Brief: Search the data below for "value"; list each line that holds it.

Collected data:
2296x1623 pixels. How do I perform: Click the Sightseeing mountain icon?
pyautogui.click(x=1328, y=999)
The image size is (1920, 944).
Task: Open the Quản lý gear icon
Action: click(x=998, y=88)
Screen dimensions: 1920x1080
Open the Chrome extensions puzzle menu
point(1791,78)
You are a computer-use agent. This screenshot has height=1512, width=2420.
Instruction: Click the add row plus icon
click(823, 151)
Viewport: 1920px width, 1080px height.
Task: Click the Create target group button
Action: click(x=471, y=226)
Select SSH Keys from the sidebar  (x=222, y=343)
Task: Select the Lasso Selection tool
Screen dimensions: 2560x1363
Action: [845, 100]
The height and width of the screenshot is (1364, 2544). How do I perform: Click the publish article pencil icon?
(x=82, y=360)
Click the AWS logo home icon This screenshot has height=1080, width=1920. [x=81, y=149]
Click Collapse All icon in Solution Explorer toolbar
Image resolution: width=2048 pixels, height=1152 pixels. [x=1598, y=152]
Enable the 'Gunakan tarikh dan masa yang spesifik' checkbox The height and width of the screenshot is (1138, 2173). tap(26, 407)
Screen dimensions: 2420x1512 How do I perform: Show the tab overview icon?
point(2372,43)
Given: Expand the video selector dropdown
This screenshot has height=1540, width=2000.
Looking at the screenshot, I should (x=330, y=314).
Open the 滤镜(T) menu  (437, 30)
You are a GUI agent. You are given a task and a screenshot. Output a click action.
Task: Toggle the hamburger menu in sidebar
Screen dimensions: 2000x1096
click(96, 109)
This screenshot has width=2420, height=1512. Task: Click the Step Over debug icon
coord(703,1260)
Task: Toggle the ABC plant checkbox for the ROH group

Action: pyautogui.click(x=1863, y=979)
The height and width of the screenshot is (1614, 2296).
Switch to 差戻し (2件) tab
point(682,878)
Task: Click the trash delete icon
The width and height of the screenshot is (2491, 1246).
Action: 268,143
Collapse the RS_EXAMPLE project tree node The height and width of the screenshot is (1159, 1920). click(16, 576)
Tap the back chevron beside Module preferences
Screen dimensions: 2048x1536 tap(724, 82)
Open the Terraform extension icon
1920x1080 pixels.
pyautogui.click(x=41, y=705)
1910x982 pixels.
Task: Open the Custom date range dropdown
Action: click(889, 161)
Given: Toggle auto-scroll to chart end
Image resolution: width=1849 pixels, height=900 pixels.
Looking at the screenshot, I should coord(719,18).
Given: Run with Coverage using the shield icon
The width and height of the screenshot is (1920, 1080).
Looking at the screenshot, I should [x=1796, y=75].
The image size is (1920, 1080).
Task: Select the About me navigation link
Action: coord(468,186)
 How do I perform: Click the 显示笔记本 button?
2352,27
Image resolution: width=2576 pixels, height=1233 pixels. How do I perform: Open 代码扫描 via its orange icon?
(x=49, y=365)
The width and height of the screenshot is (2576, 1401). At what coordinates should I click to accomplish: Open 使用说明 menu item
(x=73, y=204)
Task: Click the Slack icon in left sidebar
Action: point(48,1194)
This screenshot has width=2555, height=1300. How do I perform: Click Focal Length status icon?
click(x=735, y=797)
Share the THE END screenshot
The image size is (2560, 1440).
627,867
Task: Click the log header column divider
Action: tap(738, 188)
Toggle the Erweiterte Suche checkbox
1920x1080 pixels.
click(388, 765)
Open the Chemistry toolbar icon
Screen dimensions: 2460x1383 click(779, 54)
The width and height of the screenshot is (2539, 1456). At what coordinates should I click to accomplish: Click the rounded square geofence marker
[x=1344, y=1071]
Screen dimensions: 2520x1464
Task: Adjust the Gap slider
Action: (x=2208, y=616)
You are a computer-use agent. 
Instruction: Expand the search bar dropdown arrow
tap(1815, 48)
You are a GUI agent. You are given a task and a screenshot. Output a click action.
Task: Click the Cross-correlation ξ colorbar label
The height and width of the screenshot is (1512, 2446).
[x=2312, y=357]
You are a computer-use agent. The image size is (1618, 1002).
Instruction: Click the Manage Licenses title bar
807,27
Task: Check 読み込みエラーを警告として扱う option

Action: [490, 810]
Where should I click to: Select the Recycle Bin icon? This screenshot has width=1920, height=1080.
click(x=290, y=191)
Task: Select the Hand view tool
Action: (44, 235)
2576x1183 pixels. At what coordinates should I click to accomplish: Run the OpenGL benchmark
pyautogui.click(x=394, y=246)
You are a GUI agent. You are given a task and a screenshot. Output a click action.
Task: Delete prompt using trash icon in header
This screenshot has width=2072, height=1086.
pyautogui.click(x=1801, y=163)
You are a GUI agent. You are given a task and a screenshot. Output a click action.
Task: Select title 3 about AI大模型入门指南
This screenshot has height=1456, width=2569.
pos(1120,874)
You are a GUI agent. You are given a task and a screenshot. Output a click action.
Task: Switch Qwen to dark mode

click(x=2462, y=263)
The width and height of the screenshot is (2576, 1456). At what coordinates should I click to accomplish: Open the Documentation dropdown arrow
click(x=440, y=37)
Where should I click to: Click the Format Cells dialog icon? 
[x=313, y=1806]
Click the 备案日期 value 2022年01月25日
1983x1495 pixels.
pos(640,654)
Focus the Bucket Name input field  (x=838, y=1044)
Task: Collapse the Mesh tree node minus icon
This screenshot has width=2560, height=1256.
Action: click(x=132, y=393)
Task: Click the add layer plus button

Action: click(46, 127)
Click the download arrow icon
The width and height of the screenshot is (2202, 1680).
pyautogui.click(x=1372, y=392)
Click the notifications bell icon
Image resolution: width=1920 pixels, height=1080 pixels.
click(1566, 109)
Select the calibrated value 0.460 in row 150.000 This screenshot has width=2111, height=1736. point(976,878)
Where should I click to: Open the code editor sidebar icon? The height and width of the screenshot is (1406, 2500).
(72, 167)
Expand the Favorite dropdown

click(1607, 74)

Exercise response:
Click the 备案日期 value 2022年01月25日
Select the calibrated value 0.460 in row 150.000 This screenshot has width=2111, height=1736. point(976,878)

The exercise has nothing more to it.